Am I doing this right? Slow odbc connection and use of in_schema

I was able to set up a connection using odbc and dbplyr:

con <- dbConnect(odbc::odbc(), "myHive")

After entering this code in the console a connections pane appears and I see many (many) connections. It's a list of our different schemas.

Most of the documentation out there gives an example of connecting to a table as

mytbl <-  tbl(con, "some_table")

This will not work here since con is not defaulted to some particular schema (I think?). Here's a screen shot of con:

I found a post telling me that to select a particular table from a schema I can use in_schema:

mytbl <- tbl(con, in_schema("mydb", "mytable"))

A few things:

  1. The variable mytbl does not appear to be a tbl but instead a list of two. I expected this to be a tbl representation of the table mydb.mytable
  2. My understanding is that when creating the variable mytbl and then performing transformations such as select, filter, mutate etc. dbplyr will not actually pull all the data till I use collect() at the end. However, R is taking a very long time to run the mytbl definition. I wondered if my method of defining mytbl was not the intended means of doing so? How can I select a table from a schema and store in a tbl?

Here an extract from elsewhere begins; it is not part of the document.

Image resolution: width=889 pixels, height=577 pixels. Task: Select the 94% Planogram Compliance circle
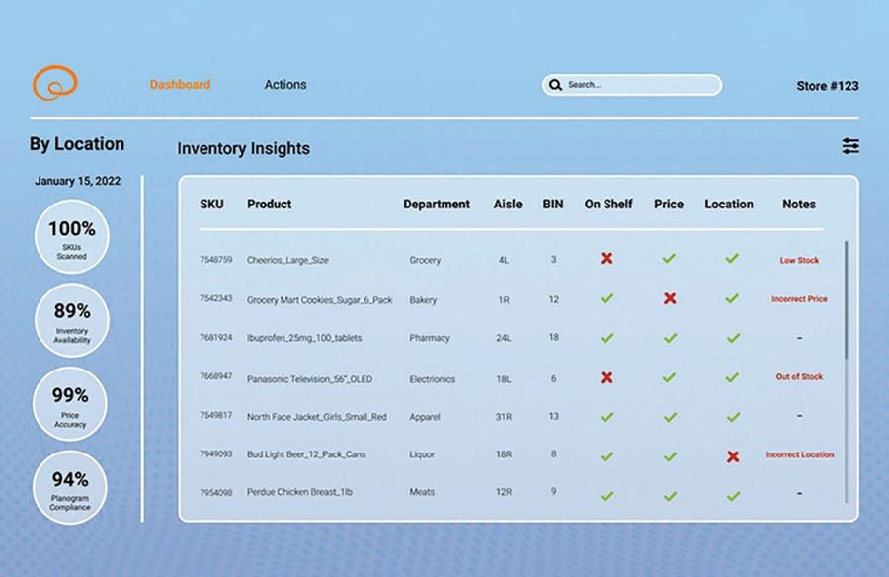click(x=71, y=488)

What happens if you type mytbl and then press Enter in the console? Does it print list or a table? If everything works as intended, it should print tbl-like object with lazy query written in a header somewhere. That would mean that everything worked correctly.

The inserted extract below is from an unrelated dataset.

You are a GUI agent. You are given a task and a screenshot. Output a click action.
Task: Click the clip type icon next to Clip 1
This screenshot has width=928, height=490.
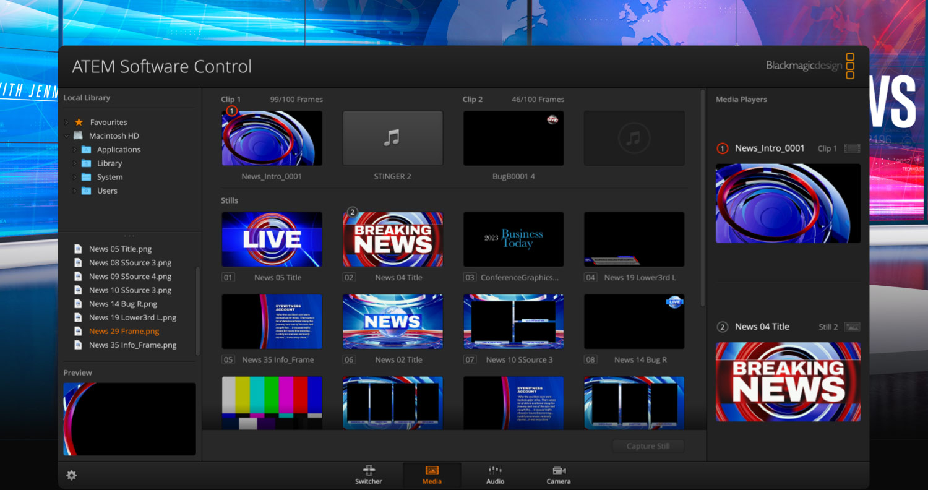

Same goes for your second question. If everything worked correctly you can indeed use most dplyr functions to manipulate data remotely and only collect what you need.

1 Like

Hi @mishabalyasin I did that and yes, it does behave like a tbl when using functions like glimpse() or just typing mytbl into the console.

On a separate note, it's really really slow, but I might post a second question on that.

This topic was automatically closed 7 days after the last reply. New replies are no longer allowed.